▸ PROBLEM TO SOLVE:
Give back all of the data unchanged. Keep every word as it is.

▸ SUPPLIED RECORDS:
>>

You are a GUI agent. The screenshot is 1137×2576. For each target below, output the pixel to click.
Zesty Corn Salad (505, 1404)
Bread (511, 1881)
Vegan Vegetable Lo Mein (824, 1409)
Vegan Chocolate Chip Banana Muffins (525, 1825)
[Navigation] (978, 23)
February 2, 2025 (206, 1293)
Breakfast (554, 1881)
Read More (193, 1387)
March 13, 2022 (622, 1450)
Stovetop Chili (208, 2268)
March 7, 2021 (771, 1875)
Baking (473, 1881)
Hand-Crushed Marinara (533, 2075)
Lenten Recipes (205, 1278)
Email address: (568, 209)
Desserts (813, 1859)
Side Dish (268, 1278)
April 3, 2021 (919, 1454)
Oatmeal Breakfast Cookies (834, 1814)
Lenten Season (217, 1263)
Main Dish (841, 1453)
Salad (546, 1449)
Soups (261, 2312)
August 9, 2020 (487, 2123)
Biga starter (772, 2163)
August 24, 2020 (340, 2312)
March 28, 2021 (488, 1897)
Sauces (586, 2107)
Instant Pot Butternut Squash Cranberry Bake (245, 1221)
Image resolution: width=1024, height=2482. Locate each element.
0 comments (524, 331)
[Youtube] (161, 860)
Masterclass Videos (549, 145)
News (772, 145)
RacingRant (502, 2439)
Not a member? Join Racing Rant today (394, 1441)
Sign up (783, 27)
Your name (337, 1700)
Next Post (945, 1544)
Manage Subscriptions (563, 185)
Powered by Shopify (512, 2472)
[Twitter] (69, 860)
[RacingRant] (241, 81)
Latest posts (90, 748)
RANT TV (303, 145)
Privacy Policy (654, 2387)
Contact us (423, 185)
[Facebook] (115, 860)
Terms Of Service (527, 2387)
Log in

<<

▸ TASK RESPONSE:
You are a GUI agent. The screenshot is 1137×2576. For each target below, output the pixel to click.
Zesty Corn Salad (505, 1404)
Bread (511, 1881)
Vegan Vegetable Lo Mein (824, 1409)
Vegan Chocolate Chip Banana Muffins (525, 1825)
[Navigation] (978, 23)
February 2, 2025 (206, 1293)
Breakfast (554, 1881)
Read More (193, 1387)
March 13, 2022 (622, 1450)
Stovetop Chili (208, 2268)
March 7, 2021 (771, 1875)
Baking (473, 1881)
Hand-Crushed Marinara (533, 2075)
Lenten Recipes (205, 1278)
Email address: (568, 209)
Desserts (813, 1859)
Side Dish (268, 1278)
April 3, 2021 (919, 1454)
Oatmeal Breakfast Cookies (834, 1814)
Lenten Season (217, 1263)
Main Dish (841, 1453)
Salad (546, 1449)
Soups (261, 2312)
August 9, 2020 (487, 2123)
Biga starter (772, 2163)
August 24, 2020 (340, 2312)
March 28, 2021 (488, 1897)
Sauces (586, 2107)
Instant Pot Butternut Squash Cranberry Bake (245, 1221)
Image resolution: width=1024, height=2482. Locate each element.
0 comments (524, 331)
[Youtube] (161, 860)
Masterclass Videos (549, 145)
News (772, 145)
RacingRant (502, 2439)
Not a member? Join Racing Rant today (394, 1441)
Sign up (783, 27)
Your name (337, 1700)
Next Post (945, 1544)
Manage Subscriptions (563, 185)
Powered by Shopify (512, 2472)
[Twitter] (69, 860)
[RacingRant] (241, 81)
Latest posts (90, 748)
RANT TV (303, 145)
Privacy Policy (654, 2387)
Contact us (423, 185)
[Facebook] (115, 860)
Terms Of Service (527, 2387)
Log in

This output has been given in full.